E veniamo alla televisione. Guardarla, anche a lungo, non fa male. Anzi: mantiene in allenamento il cervello. Ma bisogna scegliere i programmi che davvero ci interessano, e seguirli con attenzione. Non lasciare che le informazioni entrino in modo disordinato nel cervello, aumentandone la confusione e con il rischio che restino lì, depositate, a far da massa informe: immondizia, appunto. Difficile da rimuovere. In questo caso, bisogna assolutamente spegnerla e dedicarsi ad altro. «Il cervello sostiene Wataru processa le informazioni in tre fasi: entrata, elaborazione, uscita. La fase più importante è la numero 2, quella dell’elaborazione. Se l’input non avviene in modo ordinato, rischia di intasare il cervello, creando una sorta di placca intellettuale. Un rischio che corrono tutti coloro che guardano la Tv o ascoltano la radio senza seguirla».

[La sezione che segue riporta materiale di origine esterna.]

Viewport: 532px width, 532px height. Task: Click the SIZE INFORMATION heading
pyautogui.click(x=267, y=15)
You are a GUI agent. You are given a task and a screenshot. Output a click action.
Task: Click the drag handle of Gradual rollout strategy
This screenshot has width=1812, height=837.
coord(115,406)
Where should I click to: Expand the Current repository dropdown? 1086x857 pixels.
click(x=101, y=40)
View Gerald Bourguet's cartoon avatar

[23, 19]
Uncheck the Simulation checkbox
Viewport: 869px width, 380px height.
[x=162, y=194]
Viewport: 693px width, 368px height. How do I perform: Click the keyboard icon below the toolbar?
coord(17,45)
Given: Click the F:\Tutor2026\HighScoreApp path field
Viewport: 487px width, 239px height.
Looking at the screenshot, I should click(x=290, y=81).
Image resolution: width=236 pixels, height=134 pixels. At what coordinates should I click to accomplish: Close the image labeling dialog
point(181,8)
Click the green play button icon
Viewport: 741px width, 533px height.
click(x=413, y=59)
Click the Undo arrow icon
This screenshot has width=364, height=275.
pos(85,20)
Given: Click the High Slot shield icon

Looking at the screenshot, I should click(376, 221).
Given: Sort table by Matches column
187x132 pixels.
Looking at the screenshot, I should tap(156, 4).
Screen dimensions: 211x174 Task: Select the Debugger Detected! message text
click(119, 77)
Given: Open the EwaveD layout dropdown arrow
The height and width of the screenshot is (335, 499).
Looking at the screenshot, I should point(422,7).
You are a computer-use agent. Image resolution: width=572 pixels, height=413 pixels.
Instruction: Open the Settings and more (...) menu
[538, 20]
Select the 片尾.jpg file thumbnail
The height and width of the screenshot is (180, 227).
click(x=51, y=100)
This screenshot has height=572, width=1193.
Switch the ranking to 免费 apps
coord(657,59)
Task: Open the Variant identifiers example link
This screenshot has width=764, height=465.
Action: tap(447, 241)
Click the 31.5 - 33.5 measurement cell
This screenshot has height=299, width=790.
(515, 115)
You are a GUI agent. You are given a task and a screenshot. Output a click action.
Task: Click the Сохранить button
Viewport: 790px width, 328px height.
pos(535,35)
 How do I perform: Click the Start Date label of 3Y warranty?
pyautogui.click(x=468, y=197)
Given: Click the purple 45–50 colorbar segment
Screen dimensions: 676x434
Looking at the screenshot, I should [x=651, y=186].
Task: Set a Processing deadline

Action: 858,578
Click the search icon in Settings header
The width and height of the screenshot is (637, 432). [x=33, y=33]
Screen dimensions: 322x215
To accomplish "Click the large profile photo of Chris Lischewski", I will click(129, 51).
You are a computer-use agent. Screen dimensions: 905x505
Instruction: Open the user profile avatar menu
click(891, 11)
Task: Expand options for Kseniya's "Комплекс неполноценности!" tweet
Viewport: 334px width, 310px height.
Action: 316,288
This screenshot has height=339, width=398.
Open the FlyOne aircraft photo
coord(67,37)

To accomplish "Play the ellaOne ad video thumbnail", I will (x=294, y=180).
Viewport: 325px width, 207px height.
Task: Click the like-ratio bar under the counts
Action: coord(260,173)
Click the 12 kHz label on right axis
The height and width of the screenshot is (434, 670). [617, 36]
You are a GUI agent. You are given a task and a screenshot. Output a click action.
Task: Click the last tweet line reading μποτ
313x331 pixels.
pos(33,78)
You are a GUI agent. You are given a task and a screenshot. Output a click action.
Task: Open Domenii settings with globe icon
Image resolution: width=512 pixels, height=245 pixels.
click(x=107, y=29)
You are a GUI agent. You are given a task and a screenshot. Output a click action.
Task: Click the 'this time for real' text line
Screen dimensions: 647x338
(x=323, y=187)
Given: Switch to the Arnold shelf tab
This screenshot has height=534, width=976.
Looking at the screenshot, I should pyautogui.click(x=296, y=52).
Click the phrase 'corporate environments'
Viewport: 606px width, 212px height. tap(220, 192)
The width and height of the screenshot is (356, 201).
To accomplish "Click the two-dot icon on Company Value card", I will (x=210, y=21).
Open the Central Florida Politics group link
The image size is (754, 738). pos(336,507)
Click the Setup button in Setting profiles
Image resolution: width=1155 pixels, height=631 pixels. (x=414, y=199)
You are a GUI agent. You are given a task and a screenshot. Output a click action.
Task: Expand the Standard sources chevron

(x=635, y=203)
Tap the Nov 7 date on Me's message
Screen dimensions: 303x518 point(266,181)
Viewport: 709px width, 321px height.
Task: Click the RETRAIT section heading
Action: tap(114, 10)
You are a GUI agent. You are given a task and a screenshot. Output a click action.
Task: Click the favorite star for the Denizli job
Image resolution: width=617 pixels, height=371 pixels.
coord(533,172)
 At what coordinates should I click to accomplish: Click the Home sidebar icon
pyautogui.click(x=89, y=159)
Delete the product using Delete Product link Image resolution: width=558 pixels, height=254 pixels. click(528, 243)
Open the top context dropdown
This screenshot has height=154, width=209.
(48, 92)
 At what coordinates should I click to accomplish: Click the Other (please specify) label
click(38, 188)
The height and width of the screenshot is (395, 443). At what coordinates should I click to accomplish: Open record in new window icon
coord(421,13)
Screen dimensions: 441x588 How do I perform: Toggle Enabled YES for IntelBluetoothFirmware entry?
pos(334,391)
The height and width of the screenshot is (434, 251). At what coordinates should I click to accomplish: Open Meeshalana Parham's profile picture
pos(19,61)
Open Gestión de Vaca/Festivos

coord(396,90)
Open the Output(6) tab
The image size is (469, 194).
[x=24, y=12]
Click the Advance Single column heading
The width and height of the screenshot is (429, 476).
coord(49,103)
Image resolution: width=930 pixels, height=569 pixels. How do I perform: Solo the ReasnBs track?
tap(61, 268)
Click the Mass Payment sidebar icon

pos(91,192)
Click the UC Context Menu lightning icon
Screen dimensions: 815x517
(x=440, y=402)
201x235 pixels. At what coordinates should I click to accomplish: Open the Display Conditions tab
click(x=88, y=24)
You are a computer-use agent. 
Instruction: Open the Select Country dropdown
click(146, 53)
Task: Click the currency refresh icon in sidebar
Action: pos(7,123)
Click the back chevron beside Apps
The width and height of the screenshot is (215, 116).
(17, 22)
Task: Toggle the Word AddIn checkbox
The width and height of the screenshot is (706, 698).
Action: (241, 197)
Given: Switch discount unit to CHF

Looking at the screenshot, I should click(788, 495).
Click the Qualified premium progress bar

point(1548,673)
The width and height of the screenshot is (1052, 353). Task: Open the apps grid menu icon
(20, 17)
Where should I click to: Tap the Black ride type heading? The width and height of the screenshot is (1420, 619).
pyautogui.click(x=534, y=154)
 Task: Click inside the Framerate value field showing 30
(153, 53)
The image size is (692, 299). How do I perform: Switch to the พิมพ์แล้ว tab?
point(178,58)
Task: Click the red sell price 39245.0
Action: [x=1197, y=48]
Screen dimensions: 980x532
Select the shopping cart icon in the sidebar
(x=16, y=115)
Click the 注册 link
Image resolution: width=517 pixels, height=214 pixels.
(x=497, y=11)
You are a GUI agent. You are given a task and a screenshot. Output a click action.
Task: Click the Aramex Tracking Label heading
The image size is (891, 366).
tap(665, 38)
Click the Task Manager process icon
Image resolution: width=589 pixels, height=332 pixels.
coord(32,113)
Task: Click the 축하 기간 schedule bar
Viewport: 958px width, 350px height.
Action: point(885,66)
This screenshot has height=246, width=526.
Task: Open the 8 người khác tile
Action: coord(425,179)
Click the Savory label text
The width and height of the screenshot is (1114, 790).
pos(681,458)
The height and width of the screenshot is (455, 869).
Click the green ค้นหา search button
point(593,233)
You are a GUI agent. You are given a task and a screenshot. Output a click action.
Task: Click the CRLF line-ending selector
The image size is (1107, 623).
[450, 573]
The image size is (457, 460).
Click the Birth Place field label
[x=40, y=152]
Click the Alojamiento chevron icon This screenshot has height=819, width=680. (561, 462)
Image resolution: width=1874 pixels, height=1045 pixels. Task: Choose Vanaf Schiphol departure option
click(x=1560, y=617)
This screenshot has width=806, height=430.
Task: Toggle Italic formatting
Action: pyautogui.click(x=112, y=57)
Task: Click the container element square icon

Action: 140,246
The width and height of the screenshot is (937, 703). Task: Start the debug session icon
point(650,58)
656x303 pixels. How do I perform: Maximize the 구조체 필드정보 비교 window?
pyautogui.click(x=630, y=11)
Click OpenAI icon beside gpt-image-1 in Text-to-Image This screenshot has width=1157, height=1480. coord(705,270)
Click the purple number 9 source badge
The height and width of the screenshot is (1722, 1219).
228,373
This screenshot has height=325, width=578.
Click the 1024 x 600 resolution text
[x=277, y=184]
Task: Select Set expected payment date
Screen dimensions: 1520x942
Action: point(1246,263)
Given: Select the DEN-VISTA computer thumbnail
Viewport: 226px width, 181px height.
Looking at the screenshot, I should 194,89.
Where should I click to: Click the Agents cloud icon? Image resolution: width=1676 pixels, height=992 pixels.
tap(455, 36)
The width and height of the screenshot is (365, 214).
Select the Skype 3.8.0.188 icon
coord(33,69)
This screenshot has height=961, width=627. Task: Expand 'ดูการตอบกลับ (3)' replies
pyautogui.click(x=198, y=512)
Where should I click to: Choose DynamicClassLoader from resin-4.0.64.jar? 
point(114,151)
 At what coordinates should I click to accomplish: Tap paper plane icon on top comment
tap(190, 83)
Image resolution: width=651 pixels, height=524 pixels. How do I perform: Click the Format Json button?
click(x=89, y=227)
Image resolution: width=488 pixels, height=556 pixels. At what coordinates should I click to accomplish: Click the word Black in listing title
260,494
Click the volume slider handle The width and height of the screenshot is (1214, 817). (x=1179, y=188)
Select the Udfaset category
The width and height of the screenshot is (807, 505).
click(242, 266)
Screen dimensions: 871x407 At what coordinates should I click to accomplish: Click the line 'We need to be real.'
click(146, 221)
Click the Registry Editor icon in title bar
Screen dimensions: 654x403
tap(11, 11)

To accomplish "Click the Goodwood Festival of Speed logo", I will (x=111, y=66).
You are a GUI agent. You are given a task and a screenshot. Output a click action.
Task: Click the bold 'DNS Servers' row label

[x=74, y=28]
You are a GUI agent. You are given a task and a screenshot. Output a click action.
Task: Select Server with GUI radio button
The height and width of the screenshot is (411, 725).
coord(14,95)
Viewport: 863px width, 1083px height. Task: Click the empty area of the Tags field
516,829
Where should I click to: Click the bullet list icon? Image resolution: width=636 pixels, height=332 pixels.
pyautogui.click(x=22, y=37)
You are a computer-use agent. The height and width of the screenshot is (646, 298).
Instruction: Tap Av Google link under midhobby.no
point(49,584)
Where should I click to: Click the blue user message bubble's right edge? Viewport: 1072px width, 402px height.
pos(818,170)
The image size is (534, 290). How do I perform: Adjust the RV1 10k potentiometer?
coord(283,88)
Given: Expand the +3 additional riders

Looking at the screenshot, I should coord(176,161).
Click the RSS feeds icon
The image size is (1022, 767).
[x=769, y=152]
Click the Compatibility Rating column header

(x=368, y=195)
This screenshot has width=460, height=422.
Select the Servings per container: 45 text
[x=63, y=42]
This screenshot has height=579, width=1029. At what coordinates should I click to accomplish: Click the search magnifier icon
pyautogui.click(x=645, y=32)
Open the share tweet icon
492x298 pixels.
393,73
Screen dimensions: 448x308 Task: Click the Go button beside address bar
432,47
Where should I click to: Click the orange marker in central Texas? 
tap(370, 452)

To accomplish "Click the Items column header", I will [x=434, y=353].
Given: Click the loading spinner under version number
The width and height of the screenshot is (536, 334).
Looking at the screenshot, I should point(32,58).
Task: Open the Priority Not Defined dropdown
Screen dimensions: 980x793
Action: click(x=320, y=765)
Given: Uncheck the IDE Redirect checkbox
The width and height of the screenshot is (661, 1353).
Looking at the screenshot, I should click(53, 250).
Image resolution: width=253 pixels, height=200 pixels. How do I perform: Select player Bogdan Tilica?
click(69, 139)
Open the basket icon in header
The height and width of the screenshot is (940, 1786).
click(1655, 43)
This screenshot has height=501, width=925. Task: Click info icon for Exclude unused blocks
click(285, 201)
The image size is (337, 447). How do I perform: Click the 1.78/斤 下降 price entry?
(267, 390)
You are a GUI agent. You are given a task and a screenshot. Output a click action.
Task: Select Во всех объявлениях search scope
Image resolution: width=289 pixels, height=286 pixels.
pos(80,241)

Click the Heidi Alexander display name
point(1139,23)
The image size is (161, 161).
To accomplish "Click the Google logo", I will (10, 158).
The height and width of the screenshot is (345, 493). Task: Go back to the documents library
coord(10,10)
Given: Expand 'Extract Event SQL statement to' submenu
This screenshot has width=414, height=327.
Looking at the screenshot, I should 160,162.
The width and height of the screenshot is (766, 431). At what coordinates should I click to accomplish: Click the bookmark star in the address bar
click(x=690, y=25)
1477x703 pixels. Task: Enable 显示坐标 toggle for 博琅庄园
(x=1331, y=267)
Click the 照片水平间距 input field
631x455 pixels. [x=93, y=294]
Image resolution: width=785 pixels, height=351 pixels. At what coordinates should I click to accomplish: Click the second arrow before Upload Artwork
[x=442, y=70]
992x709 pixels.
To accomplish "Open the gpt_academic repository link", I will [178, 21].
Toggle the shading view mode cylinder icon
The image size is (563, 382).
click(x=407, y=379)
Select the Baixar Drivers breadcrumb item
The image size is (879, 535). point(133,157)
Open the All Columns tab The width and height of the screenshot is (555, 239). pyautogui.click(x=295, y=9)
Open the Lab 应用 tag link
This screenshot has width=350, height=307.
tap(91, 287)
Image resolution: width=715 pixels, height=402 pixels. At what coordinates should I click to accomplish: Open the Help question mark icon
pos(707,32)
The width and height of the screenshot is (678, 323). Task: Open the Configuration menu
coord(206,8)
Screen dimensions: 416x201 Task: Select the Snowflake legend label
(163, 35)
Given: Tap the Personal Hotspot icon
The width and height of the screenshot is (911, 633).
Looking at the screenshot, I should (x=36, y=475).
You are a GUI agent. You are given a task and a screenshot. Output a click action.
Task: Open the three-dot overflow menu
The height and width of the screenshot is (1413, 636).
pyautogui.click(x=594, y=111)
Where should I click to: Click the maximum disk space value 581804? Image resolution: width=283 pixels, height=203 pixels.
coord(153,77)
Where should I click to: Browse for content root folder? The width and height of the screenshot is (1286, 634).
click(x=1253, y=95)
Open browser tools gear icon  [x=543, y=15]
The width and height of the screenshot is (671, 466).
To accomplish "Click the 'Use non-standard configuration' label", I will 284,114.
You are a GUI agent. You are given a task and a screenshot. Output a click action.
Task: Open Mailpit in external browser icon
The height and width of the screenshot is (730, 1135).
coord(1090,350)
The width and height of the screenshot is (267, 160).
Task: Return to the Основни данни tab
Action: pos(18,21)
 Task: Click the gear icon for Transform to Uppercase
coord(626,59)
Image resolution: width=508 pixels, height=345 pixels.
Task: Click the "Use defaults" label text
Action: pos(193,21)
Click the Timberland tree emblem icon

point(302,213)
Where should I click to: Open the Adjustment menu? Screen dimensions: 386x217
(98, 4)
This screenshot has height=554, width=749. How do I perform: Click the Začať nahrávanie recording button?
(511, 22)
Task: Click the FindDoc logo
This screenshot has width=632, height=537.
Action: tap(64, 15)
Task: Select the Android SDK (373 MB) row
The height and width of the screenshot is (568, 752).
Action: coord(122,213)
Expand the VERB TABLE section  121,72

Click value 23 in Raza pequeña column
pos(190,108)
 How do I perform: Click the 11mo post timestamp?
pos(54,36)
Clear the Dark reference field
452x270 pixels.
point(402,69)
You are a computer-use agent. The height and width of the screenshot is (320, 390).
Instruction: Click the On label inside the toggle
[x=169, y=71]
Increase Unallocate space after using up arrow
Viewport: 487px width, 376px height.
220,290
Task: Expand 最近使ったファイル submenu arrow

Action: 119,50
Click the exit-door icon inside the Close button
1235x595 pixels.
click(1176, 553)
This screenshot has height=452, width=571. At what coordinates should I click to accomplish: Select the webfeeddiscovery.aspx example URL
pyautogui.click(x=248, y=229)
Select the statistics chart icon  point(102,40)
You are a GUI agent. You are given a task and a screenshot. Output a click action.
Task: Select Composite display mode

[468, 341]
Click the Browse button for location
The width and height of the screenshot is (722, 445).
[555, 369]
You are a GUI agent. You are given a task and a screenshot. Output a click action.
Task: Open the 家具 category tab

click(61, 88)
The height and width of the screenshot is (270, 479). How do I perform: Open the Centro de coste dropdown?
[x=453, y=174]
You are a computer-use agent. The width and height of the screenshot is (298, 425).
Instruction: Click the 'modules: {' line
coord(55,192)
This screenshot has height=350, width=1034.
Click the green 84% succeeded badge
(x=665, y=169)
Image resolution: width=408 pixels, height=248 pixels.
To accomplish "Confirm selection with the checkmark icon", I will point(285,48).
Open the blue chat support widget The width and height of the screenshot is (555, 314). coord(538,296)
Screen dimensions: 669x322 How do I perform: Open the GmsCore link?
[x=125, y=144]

E poi c’è la musica. E visto che siamo in Giappone, il karaoke. Il dottor Wataru riconosce un ruolo fondamentale alla musica: suonarla, ma anche semplicemente ascoltarla, ritarda l’apparizione dei primi sintomi e ne rallenta l’evoluzione. Ed in particolare il karaoke fa benissimo. Cantare con il play back, assieme agli amici, stimola infatti tutti gli ormoni del benessere: dopamima, serotonina, ossitocina ed endorfine. E più il livello è basso meglio è: le risate di compatimento che provocano le performance dei meno capaci provocano allegria, altra terapia essenziale per combattere la demenza.